▸ Trecho
━━━━━━━━━━━━━━━━
Otimista, o autor de "O Trato
dos Viventes - Formação do Brasil
no Atlântico Sul", define o papel
do presidente eleito: "O Lula é o
conciliador das camadas sociais
brasileiras. É o mediador interno,
o verdadeiro Tancredo Neves,
que sempre foi um mediador inter-regional, na velha tradição do
marquês de Paraná, na qual se faz
conciliação entre as elites".
Folha - Pesquisas de opinião pública têm revelado graus recordes
de expectativa positiva em relação
ao governo Lula. Mas, depois da divulgação do ministério, consolidou-se em parcelas dos formadores
de opinião a sensação de que o novo governo caminha para ser "mais
do mesmo", principalmente nas diretrizes econômicas e nas restrições orçamentárias. Como o sr. vê
esses extremos?
━━━━━━━━━━━━━━━━
▸ Amostra de dados
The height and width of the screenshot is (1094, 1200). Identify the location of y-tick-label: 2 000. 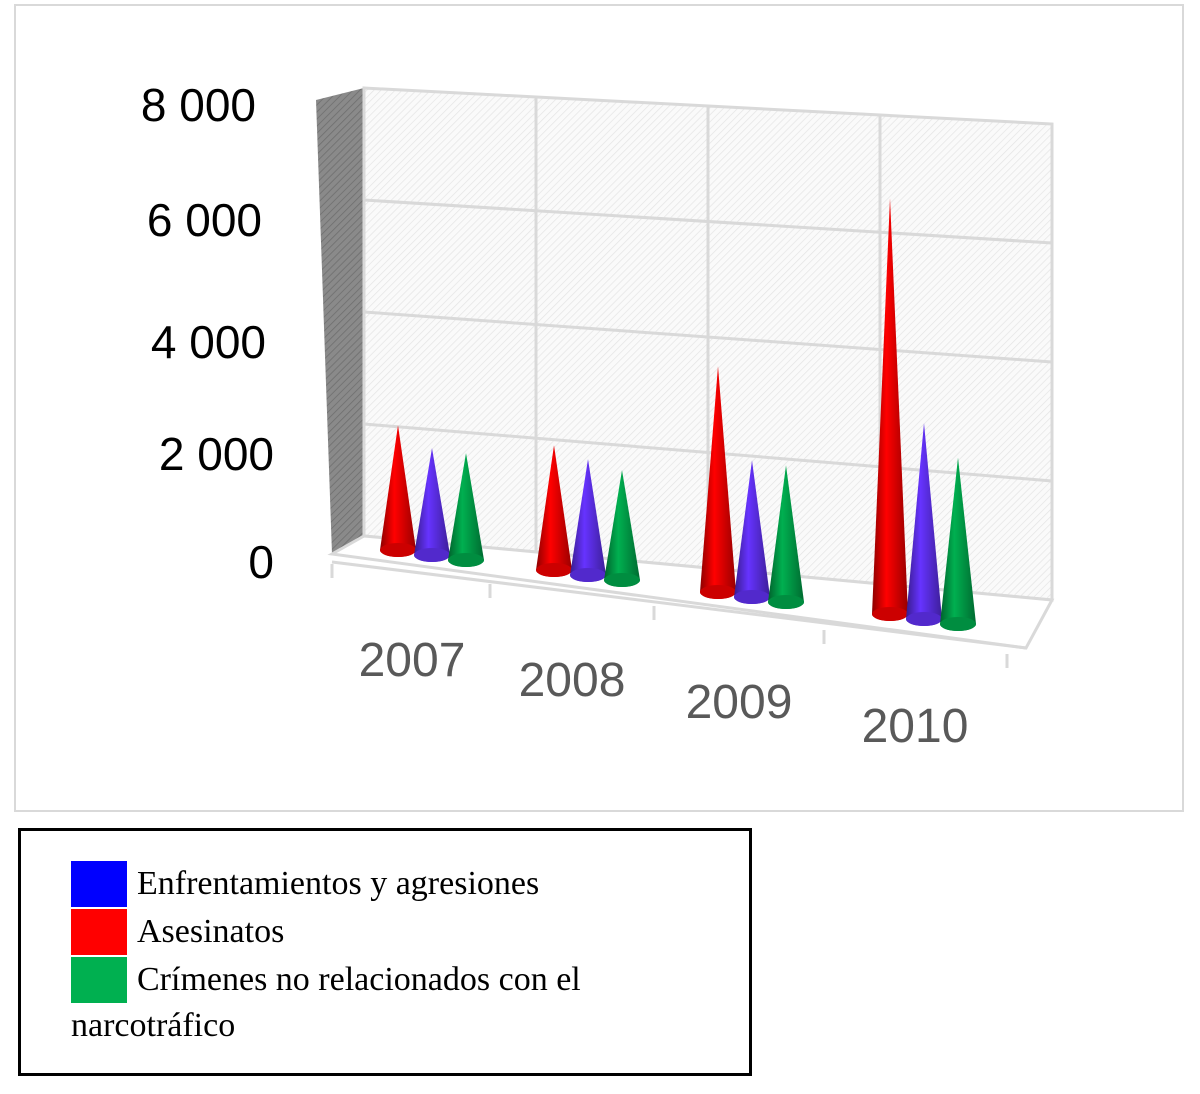
(216, 454).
━━━━━━━━━━━━━━━━
▸ Tarefa escrita 1
De acordo com o trecho da entrevista, qual é o título do livro de que o entrevistado é autor?
▸ Tarefa escrita 2
Indique se cada afirmação abaixo está de acordo com o trecho da entrevista, respondendo sim ou não e citando as palavras decisivas do trecho.
(a) Pesquisas de opinião apontam níveis recordes de expectativa positiva quanto ao governo Lula.
(b) A impressão de que o novo governo será "mais do mesmo" se consolidou antes da divulgação do ministério.
(c) O autor chama Lula de mediador interno.
▸ Tarefa escrita 3
Retome o trecho da entrevista sobre o governo Lula, continuando a partir da última frase.

▸ Resultado da tarefa 1
"O Trato dos Viventes - Formação do Brasil no Atlântico Sul".

▸ Resultado da tarefa 2
(a) Sim: "Pesquisas de opinião pública têm revelado graus recordes de expectativa positiva em relação ao governo Lula".
(b) Não: "depois da divulgação do ministério, consolidou-se em parcelas dos formadores de opinião a sensação".
(c) Sim: "É o mediador interno".

▸ Resultado da tarefa 3
Luiz Felipe de Alencastro -Quinze dias antes da eleição, estavam
prometendo o apocalipse no caso
da vitória do Lula. Fernando Henrique chegou a dizer que poderíamos virar uma nova Argentina,
momento no qual o dólar começou a disparar. O [José" Serra
[PSDB" chegou a acusá-lo de renegar, por causa de uma frase que
o Lula disse, o Tratado de Não-Proliferação Nuclear. Havia um
clima de anúncio do dilúvio para
logo depois da eleição.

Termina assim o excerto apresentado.